A la fin de l’entretien avec Johanna Bader, d’environ 45 minutes – mais lors de la constitution du dossier, un entretien peut durer jusqu’à une heure trente –, les trois femmes passent en revue ce qui devra être fait d’ici à la rentrée. Une feuille est à remplir, indiquant les actions à réaliser par la bénéficiaire. « Continuer à faire le budget sur le cahier », inscrit Véronique Vogel. Mais aussi « faire avancer la demande de relogement ». La professionnelle note dans sa propre case : « Refaire le budget prévisionnel avec la baisse de la PAJE. » La bénévole, elle, s’engage à recontacter l’adjoint au maire et conseiller général du quartier pour solliciter une aide financière à la garde. « Vous avez des questions ? demande Véronique Vogel à Johanna Bader. Surtout, ne restez pas dans le flou… » Après un bref échange sur les vacances à venir – la mère de famille a bénéficié d’une offre de séjour proposée par l’une des associations familiales adhérentes de l’UDAF –, tout le monde se sépare. Rendez-vous est pris six semaines plus tard, à la fin de l’été.
Tous les bénéficiaires du PASS ne sont pas pour autant demandeurs d’un suivi. « Parfois, certaines relations se distendent, remarque Colin Riegger. Les familles sont plus ou moins autonomes. Certaines ont beaucoup de difficultés à mettre en place le phasage des remboursements, avec des paliers, imposé par la Banque de France. Il faut par ailleurs que nous nous assurions avec elles que les prélèvements des créanciers sont conformes à ce qui a été décidé par la Banque de France. Nous les voyons donc très régulièrement. D’autres considèrent avoir repris leur autonomie, c’est la liberté de chacun. D’autres vendent leur maison, retravaillent, se remettent à flot. Nous avons peu de recul, mais le PASS commence à être connu et les associations sont surdébordées ! »

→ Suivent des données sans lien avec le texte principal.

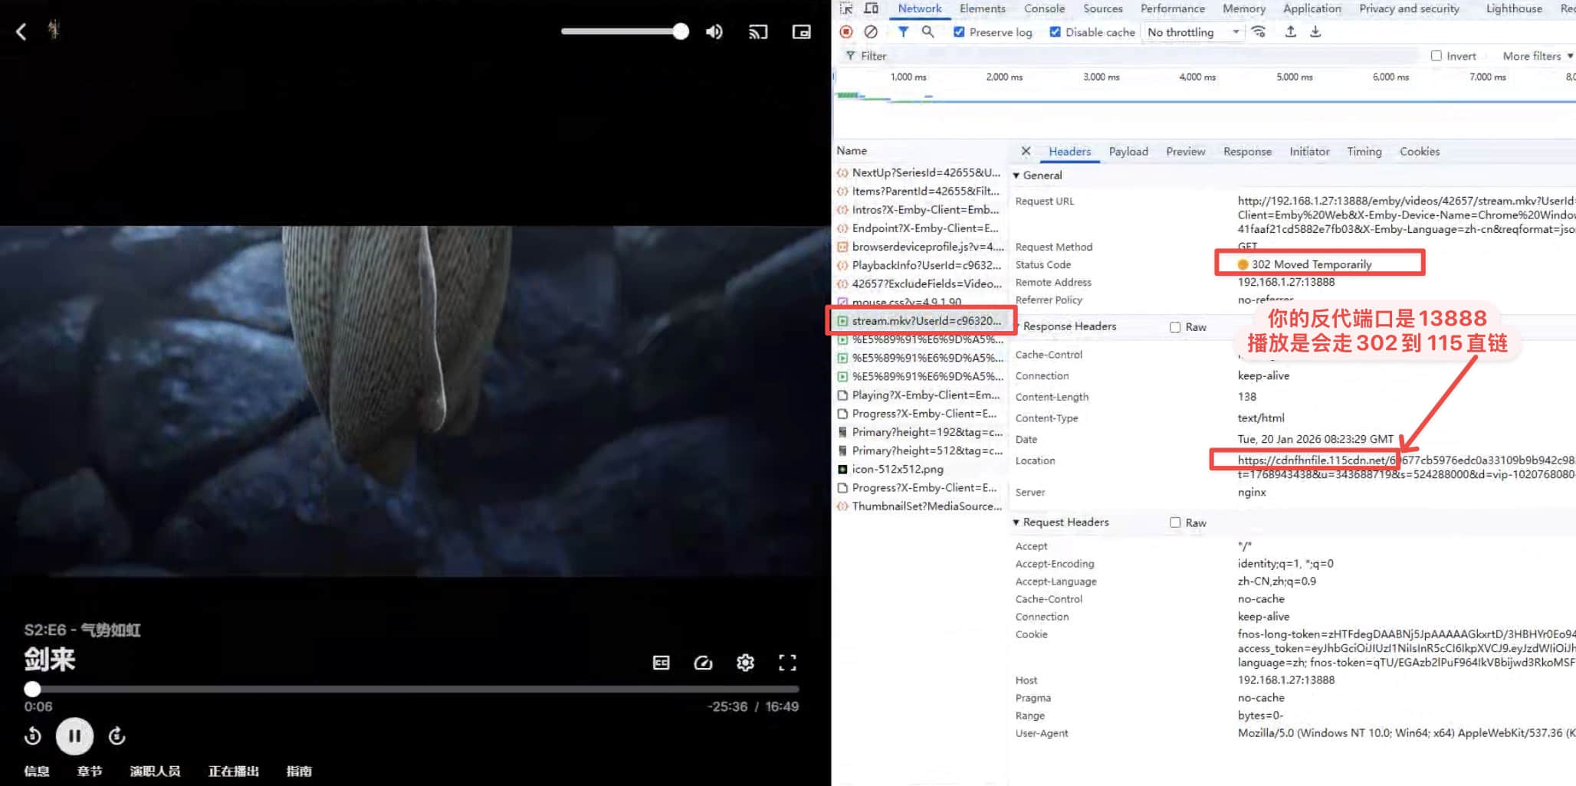Open the No throttling dropdown

tap(1192, 32)
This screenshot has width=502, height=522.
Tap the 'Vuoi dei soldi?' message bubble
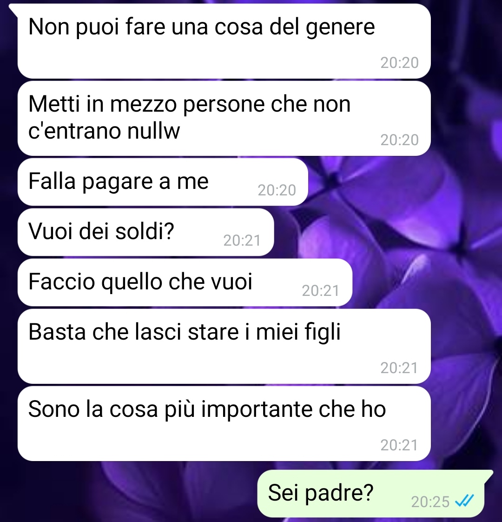coord(145,232)
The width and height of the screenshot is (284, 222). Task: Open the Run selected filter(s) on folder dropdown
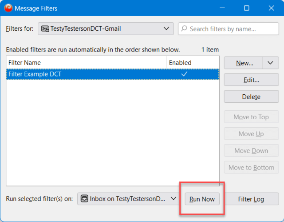pyautogui.click(x=128, y=199)
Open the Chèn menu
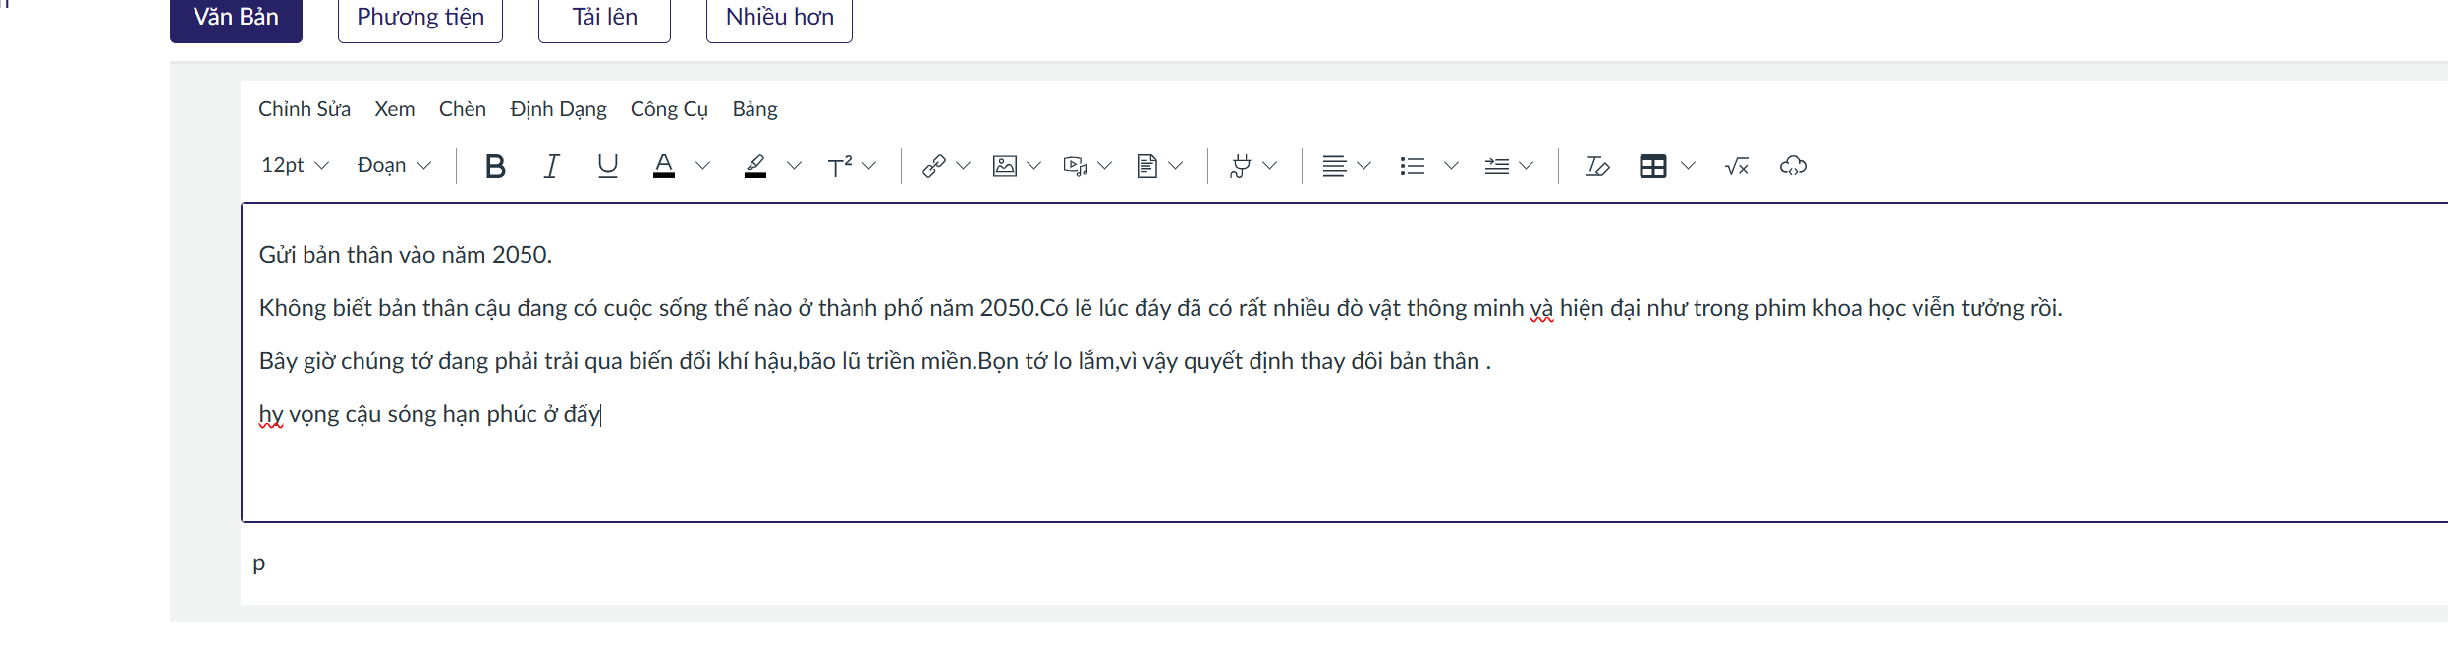Image resolution: width=2448 pixels, height=646 pixels. [462, 109]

D’autant, assurent Colin Riegger et Laura Biteaud, que depuis quelques mois les assistantes sociales de secteur du conseil général orientent de plus en plus souvent vers le PASS des bénéficiaires de minima sociaux qui relèveraient d’autres dispositifs. « C’est un problème, parce que les bénévoles de nos associations ne sont pas des travailleurs sociaux professionnels, rappelle Colin Riegger. Ils n’ont pas forcément l’expérience nécessaire pour accueillir des publics aux situations sociales trop compliquées. Le PASS ne doit pas pallier la surcharge de travail des services sociaux ! » D’après le rapport d’activité 2012, parmi les bénéficiaires, 32 % avaient eu connaissance du dispositif par les services sociaux, 28 % par les associations membres de l’UDAF et 20 % par la presse écrite.
(1) Son nom et son prénom ont été changés.

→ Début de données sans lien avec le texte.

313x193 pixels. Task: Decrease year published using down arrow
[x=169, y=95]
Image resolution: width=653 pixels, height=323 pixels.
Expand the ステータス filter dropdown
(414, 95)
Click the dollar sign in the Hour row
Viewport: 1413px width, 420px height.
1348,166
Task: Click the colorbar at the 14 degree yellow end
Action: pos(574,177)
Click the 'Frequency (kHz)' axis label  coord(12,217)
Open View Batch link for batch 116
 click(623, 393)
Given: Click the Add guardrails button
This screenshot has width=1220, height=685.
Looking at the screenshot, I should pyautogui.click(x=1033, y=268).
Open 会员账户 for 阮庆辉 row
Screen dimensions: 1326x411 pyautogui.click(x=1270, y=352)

(2) UDAF du Bas-Rhin : 19-21, rue du Faubourg-National – 67067 Strasbourg – Tél. 03 69 57 90 30 –
(3) L’éducation budgétaire est une réflexion menée avec la famille autour de la répartition des dépenses, des charges potentiellement compressibles dans le but « d’assurer la dignité et un mieux-vivre aux personnes suivies ».